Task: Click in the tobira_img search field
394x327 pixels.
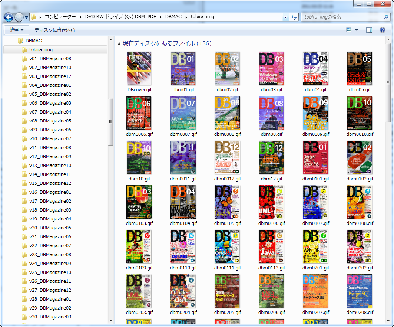Action: (341, 17)
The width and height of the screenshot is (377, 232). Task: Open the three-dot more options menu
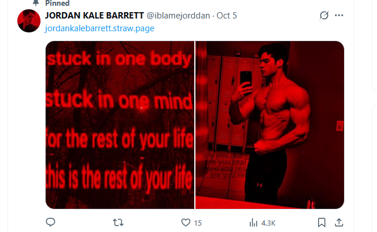point(339,16)
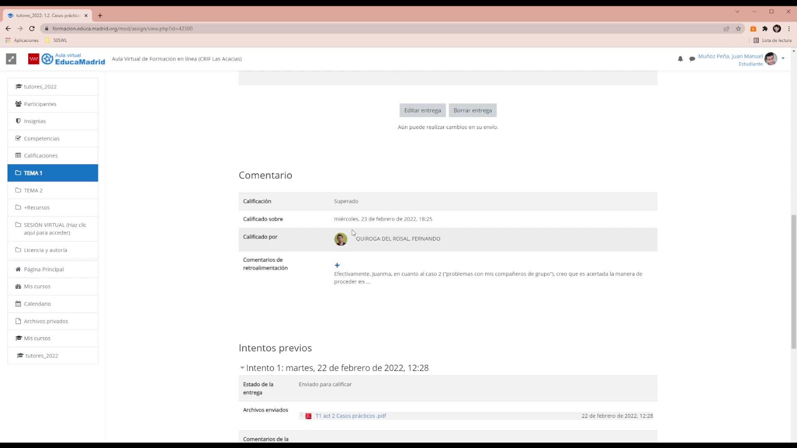Click the page vertical scrollbar thumb

pyautogui.click(x=794, y=282)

> [EXERCISE AIM]
Rewrite every line of the records above as a numbered list, skipping blank lines and omitting the pictures.

> [RESULT OF THE EXERCISE]
1. Task: Click in the tobira_img search field
2. 394x327 pixels.
3. Action: (341, 17)
4. The width and height of the screenshot is (377, 232). Task: Open the three-dot more options menu
5. point(339,16)
6. Click the page vertical scrollbar thumb
7. pyautogui.click(x=794, y=282)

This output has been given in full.